_Fragmento de página_
------------------------------------------------------------
Recientemente, los sondeos de opinión han mostrado cómo la preocupación por la inmigración ha escalado muchos puestos.  Es un fenómeno que afecta a muchos países occidentales, desde Australia, Canadá, EEUU o Reino Unido hasta varios de los que conforman la Unión Europea.  En unos cuantos (Austria, Alemania, Holanda, Francia, Italia, Hungría, Polonia…), partidos de “ultraderecha” de retórica antiinmigratoria han alcanzado ya intenciones de voto cercanas al 30%, pero la realidad es que el otro 70% del electorado también expresa su mayor o menor ansiedad por los flujos migratorios.

La realidad subyacente es muy compleja.  Con tasas de natalidad inferiores a 1,5-1,6, ni Europa ni EEUU son capaces de reemplazar su población existente, lo que conlleva una situación en la que la población activa caería si no fuese compensada con flujos migratorios.  La financiación de un estado social (pensiones, sanidad, educación y prestaciones de desempleo) depende de mantener el crecimiento económico.  El crecimiento económico depende a su vez de dos factores: incremento de productividad y de las horas trabajadas.  El primero apenas aumenta, alrededor de un 1,5% en EEUU y de un 0,6% en Europa.  El segundo estaría en crecimiento negativo de no ser por la inmigración.  De ahí que, a pesar del cierto malestar que esta ha ido generando en la población europea y norteamericana desde hace ya décadas, se ha tolerado para poder seguir engrasando la economía que financia el estado social, que casi todo el mundo también aprecia y del que, por supuesto, también se beneficiarán los inmigrantes asentados.  Con todo, los flujos migratorios se han intensificado desde el final del covid, hasta el punto de que la población inmigrante crece casi a un 4% anual en Occidente, el ritmo más elevado de las últimas décadas.  No puede obviarse este factor para entender la preocupación del votante.  A su vez, no hay que perder de vista el hecho de que los inmigrantes tienen el legítimo anhelo de buscar una vida mejor, como lo hicieron los europeos que emigraron a América en el pasado.
------------------------------------------------------------
_Registros guardados_
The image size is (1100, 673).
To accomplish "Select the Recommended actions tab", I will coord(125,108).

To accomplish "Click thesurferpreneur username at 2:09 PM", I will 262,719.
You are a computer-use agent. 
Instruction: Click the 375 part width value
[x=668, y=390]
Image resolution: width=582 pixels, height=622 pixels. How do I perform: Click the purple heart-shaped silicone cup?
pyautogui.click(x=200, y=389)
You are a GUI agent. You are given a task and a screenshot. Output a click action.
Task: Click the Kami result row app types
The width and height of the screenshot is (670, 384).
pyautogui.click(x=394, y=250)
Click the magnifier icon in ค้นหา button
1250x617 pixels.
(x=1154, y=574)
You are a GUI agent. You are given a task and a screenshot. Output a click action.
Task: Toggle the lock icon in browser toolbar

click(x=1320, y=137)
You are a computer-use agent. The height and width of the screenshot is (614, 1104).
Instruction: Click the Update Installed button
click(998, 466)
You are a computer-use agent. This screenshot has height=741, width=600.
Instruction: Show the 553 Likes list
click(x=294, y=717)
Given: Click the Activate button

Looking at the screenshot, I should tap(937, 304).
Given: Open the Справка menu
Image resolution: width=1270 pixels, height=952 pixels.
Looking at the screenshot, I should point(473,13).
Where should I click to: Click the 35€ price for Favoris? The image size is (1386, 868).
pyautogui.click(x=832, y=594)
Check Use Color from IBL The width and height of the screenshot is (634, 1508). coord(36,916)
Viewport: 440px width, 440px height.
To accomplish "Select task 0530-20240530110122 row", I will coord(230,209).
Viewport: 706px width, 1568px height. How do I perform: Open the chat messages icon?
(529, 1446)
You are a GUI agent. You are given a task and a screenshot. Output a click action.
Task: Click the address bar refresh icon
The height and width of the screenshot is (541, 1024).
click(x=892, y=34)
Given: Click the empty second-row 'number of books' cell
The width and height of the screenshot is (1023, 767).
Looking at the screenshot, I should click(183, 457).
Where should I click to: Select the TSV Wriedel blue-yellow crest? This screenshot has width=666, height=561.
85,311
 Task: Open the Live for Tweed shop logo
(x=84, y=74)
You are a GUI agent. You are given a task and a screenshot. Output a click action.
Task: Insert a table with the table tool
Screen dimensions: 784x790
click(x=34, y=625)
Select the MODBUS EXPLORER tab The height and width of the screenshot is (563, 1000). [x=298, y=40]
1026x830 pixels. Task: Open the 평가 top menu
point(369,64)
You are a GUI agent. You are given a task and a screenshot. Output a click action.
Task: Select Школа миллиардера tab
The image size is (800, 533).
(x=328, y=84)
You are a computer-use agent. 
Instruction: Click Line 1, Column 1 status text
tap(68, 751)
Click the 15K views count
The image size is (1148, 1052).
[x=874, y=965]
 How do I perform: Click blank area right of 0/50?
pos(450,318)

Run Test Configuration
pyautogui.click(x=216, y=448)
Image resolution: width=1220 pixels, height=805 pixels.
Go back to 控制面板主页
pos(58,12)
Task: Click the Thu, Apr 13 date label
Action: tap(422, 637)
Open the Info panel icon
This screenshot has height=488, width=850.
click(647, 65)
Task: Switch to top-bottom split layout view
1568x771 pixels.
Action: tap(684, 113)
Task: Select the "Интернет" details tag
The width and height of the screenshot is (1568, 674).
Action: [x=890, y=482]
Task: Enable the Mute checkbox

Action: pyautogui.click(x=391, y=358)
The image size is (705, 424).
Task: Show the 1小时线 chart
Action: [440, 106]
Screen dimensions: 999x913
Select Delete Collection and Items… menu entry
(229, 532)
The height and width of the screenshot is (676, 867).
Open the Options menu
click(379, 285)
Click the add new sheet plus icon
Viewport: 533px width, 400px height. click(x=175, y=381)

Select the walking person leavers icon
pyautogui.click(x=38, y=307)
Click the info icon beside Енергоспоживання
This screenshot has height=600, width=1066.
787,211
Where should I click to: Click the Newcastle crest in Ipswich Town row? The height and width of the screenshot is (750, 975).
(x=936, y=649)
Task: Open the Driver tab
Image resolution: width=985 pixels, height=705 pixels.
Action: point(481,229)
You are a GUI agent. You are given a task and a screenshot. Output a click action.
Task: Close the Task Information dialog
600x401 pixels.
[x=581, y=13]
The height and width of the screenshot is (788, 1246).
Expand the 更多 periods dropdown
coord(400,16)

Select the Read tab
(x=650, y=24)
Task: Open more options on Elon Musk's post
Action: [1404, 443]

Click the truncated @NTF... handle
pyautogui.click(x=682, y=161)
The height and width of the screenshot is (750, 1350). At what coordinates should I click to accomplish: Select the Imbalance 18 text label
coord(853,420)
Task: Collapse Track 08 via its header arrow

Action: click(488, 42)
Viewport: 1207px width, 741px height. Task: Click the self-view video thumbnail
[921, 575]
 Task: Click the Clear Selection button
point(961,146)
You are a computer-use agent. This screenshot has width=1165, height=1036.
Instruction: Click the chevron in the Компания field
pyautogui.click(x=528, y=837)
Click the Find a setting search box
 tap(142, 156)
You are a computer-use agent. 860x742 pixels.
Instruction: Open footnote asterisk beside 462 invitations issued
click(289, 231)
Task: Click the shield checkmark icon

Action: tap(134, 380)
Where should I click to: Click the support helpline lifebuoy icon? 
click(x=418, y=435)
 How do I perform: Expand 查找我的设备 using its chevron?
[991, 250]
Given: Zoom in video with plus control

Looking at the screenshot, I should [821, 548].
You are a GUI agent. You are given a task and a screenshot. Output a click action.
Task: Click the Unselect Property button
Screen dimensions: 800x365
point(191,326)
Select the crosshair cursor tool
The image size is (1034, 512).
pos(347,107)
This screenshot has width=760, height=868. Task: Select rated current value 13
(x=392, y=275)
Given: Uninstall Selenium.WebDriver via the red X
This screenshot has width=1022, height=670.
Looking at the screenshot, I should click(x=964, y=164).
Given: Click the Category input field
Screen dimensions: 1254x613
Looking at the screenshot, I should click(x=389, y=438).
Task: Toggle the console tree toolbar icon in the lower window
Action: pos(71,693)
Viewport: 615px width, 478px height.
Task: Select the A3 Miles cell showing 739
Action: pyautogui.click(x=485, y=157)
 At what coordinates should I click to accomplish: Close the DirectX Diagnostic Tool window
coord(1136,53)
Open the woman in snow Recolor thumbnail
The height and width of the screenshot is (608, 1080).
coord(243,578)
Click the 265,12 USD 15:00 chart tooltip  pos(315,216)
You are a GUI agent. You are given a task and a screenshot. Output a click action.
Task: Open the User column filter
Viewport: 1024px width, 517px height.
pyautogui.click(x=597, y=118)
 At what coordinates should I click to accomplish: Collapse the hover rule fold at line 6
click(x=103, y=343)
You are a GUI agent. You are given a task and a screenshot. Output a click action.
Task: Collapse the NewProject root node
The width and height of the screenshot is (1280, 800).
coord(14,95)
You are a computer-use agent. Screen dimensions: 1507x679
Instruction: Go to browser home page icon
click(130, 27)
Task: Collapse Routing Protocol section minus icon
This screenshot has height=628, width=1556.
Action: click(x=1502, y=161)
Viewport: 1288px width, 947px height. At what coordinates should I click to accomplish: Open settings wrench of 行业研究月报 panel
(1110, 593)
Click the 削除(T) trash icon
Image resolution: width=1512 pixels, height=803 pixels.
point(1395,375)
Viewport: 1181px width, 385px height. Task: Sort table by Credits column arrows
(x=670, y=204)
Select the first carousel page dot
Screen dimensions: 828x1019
------------------------------------------------------------
_Tarea A_
Responde a partir del fragmento sobre inmigración:
(i) ¿Qué intención de voto han alcanzado en varios países los partidos de "ultraderecha" de retórica antiinmigratoria?
(ii) ¿En torno a qué cifra aumenta la productividad en Europa?
(iii) ¿A qué ritmo anual crece la población inmigrante en Occidente?
_Tarea B_
Reproduce sin cambios el tramo del fragmento sobre inmigración que va desde "Recientemente, los sondeos" hasta "los flujos migratorios.".

_Respuesta A_
(i) Cercana al 30%.
(ii) Alrededor de un 0,6%.
(iii) Casi a un 4% anual.

_Respuesta B_
Recientemente, los sondeos de opinión han mostrado cómo la preocupación por la inmigración ha escalado muchos puestos.  Es un fenómeno que afecta a muchos países occidentales, desde Australia, Canadá, EEUU o Reino Unido hasta varios de los que conforman la Unión Europea.  En unos cuantos (Austria, Alemania, Holanda, Francia, Italia, Hungría, Polonia…), partidos de “ultraderecha” de retórica antiinmigratoria han alcanzado ya intenciones de voto cercanas al 30%, pero la realidad es que el otro 70% del electorado también expresa su mayor o menor ansiedad por los flujos migratorios.